Handling for the failure cases and logging

  • Failure on loading a secret would result in failure on resource creation
  • Failure on authenticating the credentials would result in failure on resource creation
  • Logging should be clear about which credential is being used for a resource
  • Logging should be clear about the credential load/authentication failure
  • Errors can be reported through the standard Condition mechanism

Per resource group secrets

To use credential for resources under parent ResourceGroup, we will traverse up the resource hierarchy to find the containing Resource Group and look up credential for it through the ArmClientCache.

Issue

Looking the resource group credential up for create or update is straightforward as we can easily access the annotation on any existing resource group. However, looking it up for delete is hard when we have already deleted the resource group, and any associated annotations are gone.

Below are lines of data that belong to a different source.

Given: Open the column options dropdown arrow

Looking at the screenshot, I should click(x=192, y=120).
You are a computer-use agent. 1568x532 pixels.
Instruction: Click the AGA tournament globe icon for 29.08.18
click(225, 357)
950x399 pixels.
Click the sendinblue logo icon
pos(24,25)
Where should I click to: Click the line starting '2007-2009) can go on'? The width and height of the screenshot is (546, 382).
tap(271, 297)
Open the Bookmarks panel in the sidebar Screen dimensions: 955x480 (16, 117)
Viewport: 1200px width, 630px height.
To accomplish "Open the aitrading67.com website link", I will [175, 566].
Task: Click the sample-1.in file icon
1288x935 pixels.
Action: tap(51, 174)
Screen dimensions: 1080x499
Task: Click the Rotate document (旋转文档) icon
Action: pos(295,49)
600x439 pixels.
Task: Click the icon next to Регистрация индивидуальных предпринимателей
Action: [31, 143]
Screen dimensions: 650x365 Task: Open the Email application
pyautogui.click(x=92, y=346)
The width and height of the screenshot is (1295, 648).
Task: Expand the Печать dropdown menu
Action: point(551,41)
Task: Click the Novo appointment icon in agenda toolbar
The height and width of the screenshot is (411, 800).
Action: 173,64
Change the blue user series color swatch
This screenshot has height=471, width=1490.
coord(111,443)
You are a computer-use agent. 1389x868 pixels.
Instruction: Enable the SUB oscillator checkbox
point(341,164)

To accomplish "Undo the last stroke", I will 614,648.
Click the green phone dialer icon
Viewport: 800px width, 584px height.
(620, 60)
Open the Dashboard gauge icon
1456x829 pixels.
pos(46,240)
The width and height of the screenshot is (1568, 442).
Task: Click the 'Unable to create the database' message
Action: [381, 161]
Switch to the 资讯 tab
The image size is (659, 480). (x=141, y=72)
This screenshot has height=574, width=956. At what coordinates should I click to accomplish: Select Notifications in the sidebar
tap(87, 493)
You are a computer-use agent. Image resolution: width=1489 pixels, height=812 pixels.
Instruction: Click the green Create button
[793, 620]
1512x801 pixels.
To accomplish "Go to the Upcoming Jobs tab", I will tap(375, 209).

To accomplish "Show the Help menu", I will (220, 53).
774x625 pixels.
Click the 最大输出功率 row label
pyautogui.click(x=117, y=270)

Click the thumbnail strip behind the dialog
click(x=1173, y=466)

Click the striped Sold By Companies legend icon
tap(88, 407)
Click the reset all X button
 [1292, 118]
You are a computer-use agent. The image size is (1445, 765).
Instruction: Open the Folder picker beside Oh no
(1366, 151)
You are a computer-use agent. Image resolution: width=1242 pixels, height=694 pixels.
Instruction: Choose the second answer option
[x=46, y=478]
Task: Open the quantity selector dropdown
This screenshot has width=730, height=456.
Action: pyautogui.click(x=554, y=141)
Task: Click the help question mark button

Then we run into problems of

  • what secret to use for children?
  • where to get the annotation from? and,
  • if we re-create a ResourceGroup with a different objectID later, how do we avoid using the wrong credentials accidentally.

Solution

When using per resource group credentials, we’ll add an ASO managed annotation (TBD) on each Kubernetes resource recording the name of the credential secret last used with that resource. The annotation will be updated each time the resource is reconciled by ASO. If the resource group is deleted from the cluster first, we will fall back to the annotation on the resource to identify the credential to use for deletion.

Milestones

  1. Namespaced secrets: Completed in PR #2559
  2. Per-Resource secrets: Completed in PR #2576
  3. Support for workload identity: TBD
  4. Watch secrets: TBD
  5. Per-ResourceGroup secrets: Will not be implemented unless there is strong user demand. We believe that per-Resource secrets should be sufficiently granular.

Consequences

TBC

Experience Report

TBC

References

TBC